As explained in Part 1 of my story, it was like waking up inside my own coffin. I could feel, think, hear and see normally, but can move absolutely nothing. Even more frighteningly, imagine not being able to give a physical signal or blink to show that you are completely aware of yourself and your environment. I suffered a massive, sustained stress migraine, according to the junior doctor but ended in a huge brainstem stroke and ‘locked-in’ syndrome.
That was my hell at just 39 years of age in February 2010. Nine weeks in ICU unable to do anything. The indignity; the pain; the boredom; the anxiety; the fear of dying; the separation anxiety from my young children which almost destroyed my ‘fight’ completely. Not knowing the next time a therapist or nurse would ‘look into my eyes’ to see if I was trying to communicate something, which gave me so much chest pain, I wondered if it was a heart attack?
If only the medics knew how much I wanted to be back at home with my three children, to walk and run again. (I had been a 70-mile a week fell runner.) I was written-off, which spurred me to prove the negative-thinking, expectation-lowering medics wrong. My neuro physiotherapist was incredible and I will always thank her much for working so hard with me. I was a very challenging, rule-breaking patient like Marilyn Monroe famously once said, ‘If I’d observed the rules, I would never have gotten anywhere!’
Over 450 times, seven-days-a week as part of my rehab I would ‘will’ a different part of my body to move, move further and for longer than it had ever done. I was obsessed with my own predetermined daily, bite-sized goals. I allowed myself a 10-minute break after each set of 40 repetitive exercises. I did my exercises in addition to my three hours a day therapy sessions. This applied to my dysphagia, limb movements, swallow, speech, eating, walking upstairs etc. So absolutely everything!

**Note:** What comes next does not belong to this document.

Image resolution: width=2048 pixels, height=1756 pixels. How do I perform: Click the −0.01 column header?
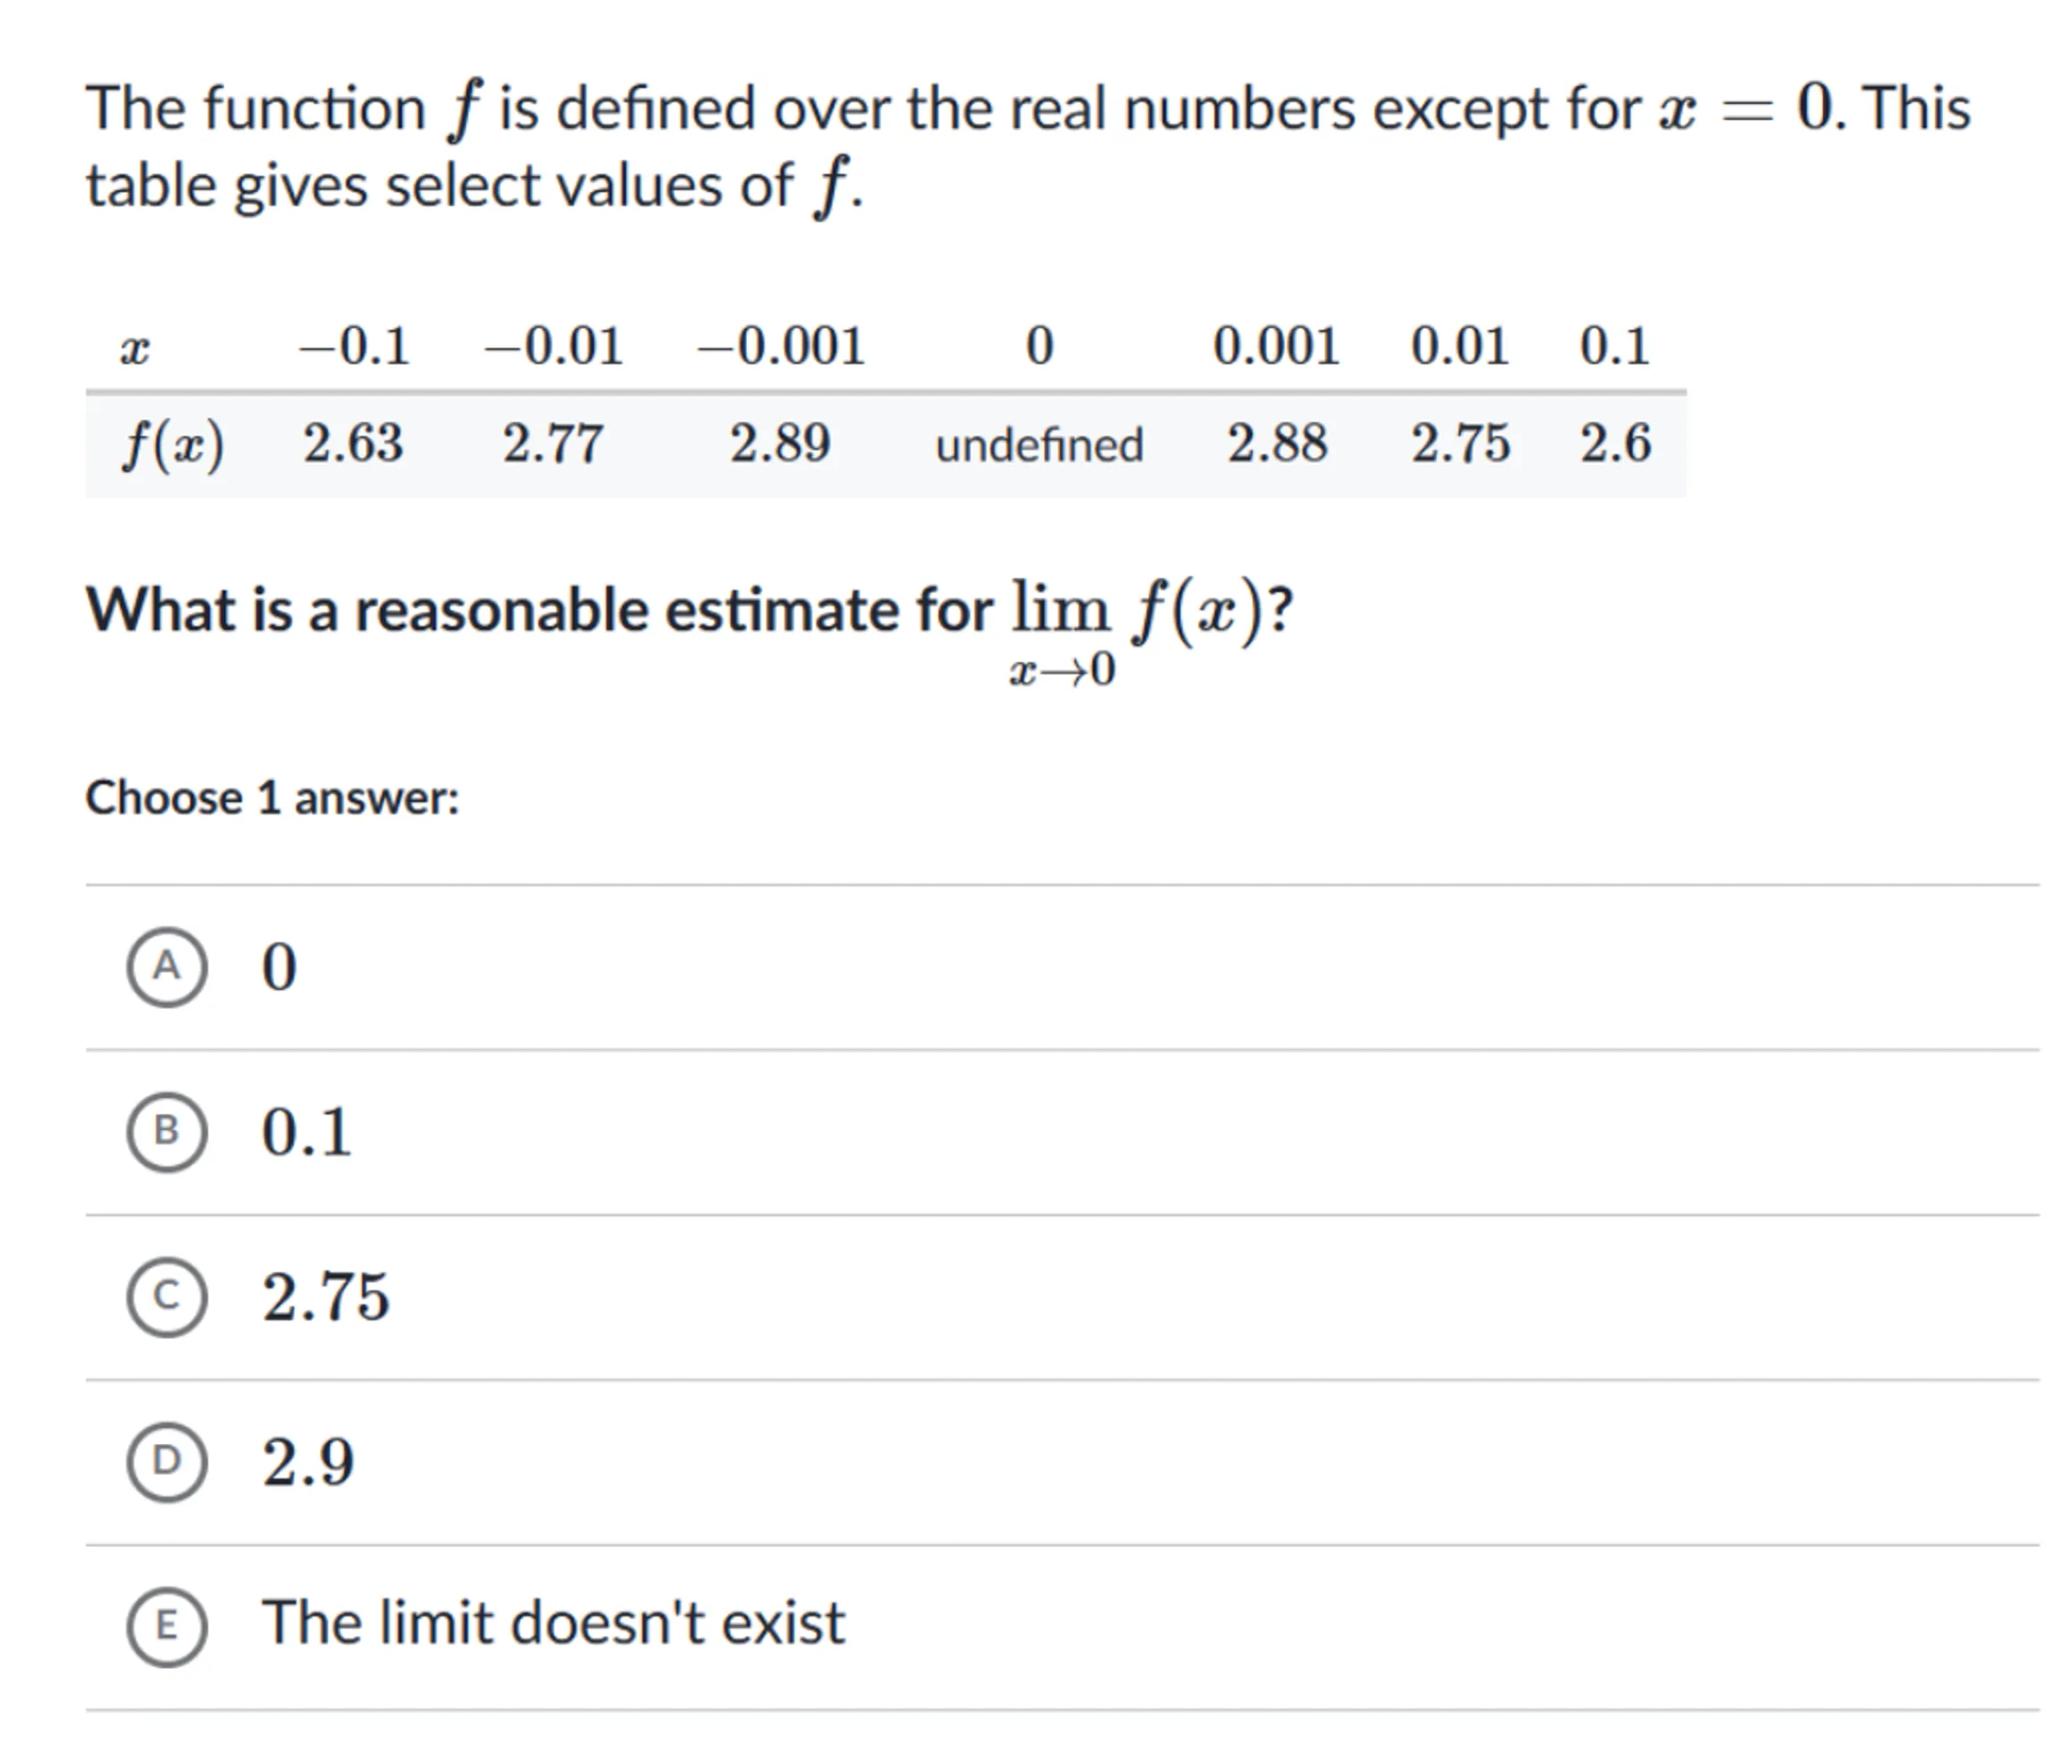(553, 347)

In fact, therapists at my rehabilitation unit said that I pushed them harder than they pushed me. I was the ultimate self-management case study, even before it became an NHS buzz term! It was, in effect, Teasell’s repetitive, frequent and intensive approach put into practice. But I would also emphasise the need for early treatment (after my subsequent charity advocacy work). I could not always communicate my drivers, my needs, my goals, so friends and family needed to try to fill in the gaps on my behalf.